Report back every line in the data that includes the string "agent".

--------

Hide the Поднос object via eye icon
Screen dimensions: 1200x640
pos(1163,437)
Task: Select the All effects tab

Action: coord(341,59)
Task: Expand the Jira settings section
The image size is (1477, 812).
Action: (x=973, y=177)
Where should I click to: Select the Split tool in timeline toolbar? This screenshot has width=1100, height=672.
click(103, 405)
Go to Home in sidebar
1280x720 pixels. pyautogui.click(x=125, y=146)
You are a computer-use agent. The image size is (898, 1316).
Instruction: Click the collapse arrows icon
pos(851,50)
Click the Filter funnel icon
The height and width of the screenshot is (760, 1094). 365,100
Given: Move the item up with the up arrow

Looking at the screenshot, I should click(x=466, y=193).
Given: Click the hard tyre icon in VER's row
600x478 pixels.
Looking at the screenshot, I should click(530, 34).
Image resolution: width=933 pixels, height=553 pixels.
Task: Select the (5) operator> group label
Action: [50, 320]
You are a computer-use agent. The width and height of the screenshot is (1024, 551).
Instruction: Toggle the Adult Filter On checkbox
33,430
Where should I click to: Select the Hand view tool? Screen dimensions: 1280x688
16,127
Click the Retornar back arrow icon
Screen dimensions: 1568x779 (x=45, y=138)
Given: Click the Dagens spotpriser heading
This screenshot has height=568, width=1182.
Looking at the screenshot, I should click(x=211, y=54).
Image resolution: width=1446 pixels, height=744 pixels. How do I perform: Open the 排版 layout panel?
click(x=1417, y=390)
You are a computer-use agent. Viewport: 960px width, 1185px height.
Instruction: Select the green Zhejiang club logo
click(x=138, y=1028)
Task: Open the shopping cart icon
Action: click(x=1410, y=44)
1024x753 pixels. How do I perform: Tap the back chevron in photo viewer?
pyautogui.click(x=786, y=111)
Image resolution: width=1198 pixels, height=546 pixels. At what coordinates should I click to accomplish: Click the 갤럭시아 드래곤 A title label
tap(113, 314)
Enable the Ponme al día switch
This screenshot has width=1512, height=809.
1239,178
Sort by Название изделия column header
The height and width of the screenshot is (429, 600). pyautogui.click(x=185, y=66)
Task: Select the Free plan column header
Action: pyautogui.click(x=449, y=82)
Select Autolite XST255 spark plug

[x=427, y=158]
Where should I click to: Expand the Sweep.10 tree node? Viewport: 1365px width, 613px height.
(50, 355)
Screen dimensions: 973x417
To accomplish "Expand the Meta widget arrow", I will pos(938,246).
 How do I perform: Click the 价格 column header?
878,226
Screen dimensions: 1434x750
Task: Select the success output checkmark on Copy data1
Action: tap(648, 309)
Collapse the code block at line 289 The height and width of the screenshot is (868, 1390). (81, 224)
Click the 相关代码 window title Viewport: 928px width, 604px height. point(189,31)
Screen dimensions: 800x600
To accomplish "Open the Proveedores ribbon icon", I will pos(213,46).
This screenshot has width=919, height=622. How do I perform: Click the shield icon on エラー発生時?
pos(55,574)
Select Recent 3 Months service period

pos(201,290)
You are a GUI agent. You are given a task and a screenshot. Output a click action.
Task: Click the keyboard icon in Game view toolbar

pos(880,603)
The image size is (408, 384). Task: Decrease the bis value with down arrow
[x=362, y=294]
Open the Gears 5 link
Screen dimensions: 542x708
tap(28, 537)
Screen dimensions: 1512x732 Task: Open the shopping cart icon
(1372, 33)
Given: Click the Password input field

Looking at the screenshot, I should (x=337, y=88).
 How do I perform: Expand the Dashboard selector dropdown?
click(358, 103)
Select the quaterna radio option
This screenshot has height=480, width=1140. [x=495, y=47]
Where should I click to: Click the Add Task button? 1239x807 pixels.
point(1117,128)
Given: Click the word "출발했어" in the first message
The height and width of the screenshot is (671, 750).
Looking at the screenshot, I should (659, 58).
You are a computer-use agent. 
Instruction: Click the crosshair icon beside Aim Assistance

--------

SOLUTION TO THE PROBLEM >>
You are a computer-use agent. The image size is (898, 1316).
You are a computer-use agent. The width and height of the screenshot is (1024, 551).
You are a computer-use agent. Viewport: 960px width, 1185px height.
You are a GUI agent. You are given a task and a screenshot. Output a click action.
You are a computer-use agent. 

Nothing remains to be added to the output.